■ TASK REQUIREMENTS
What you print should match the entries exactly, only without the pictures.
___ DATA IN THIS EXERCISE ___
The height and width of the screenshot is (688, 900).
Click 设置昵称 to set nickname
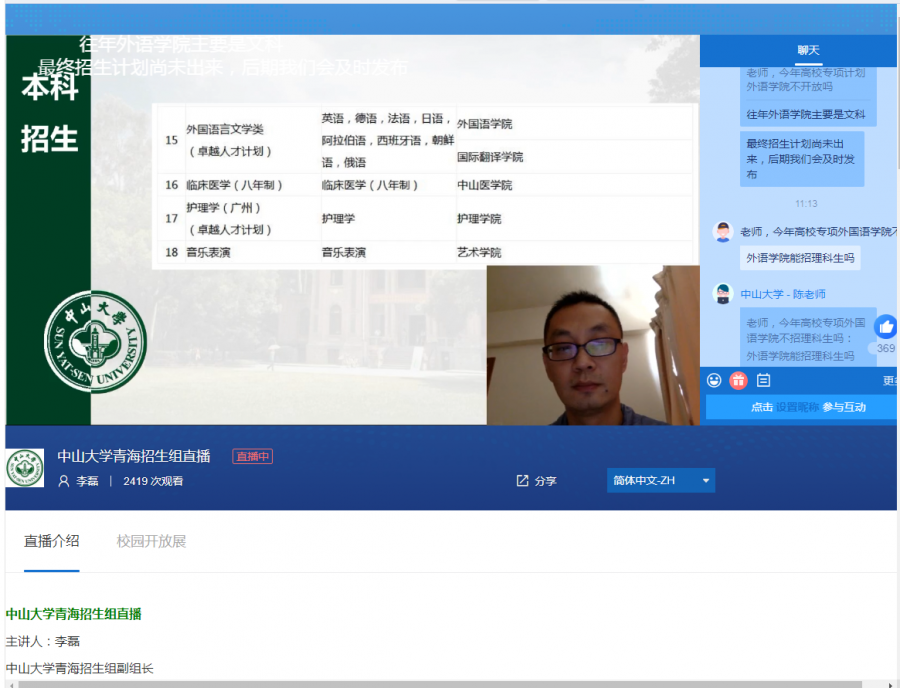click(798, 407)
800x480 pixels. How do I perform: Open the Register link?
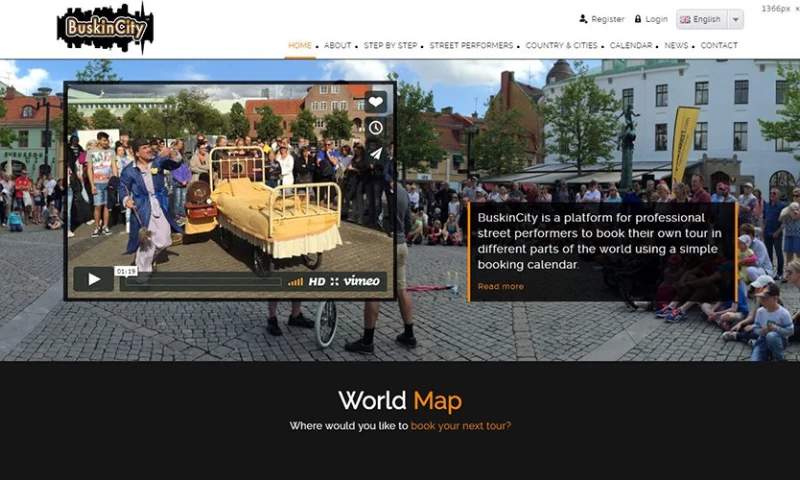[601, 19]
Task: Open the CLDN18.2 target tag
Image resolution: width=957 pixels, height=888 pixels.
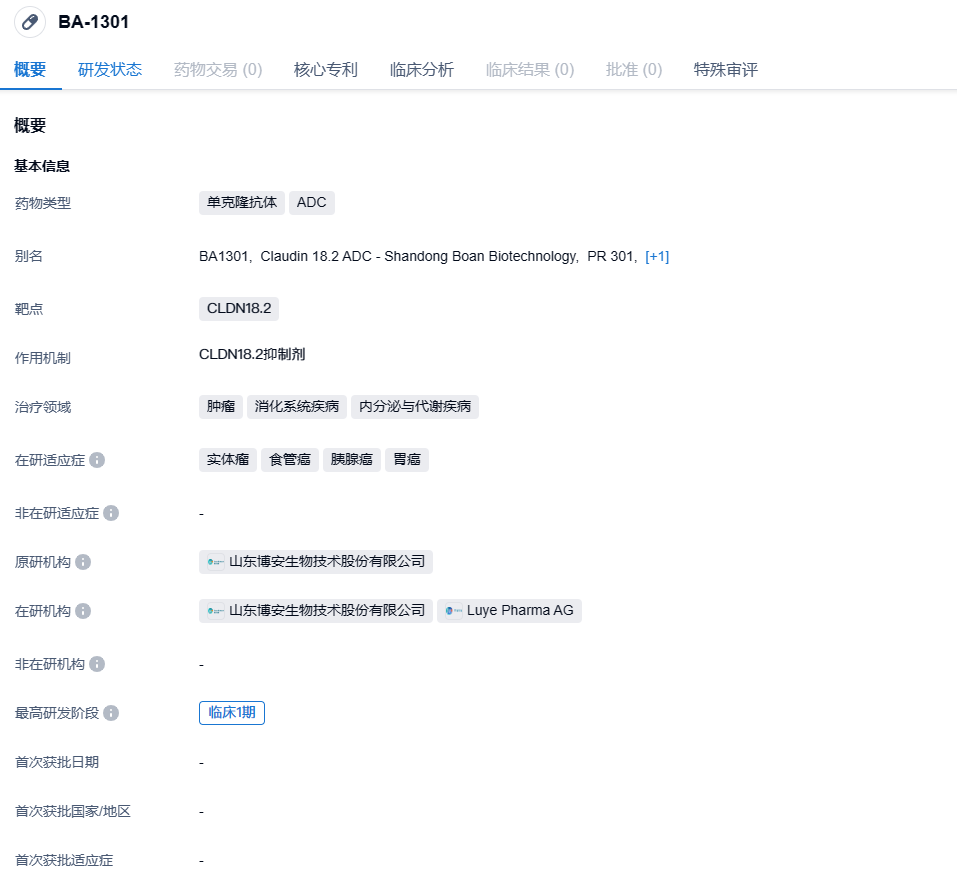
___
■ WRITTEN ANSWER
The height and width of the screenshot is (688, 900).
Click 设置昵称 to set nickname
click(798, 407)
800x480 pixels. How do I perform: Open the Register link?
[601, 19]
Task: Open the CLDN18.2 target tag
Image resolution: width=957 pixels, height=888 pixels.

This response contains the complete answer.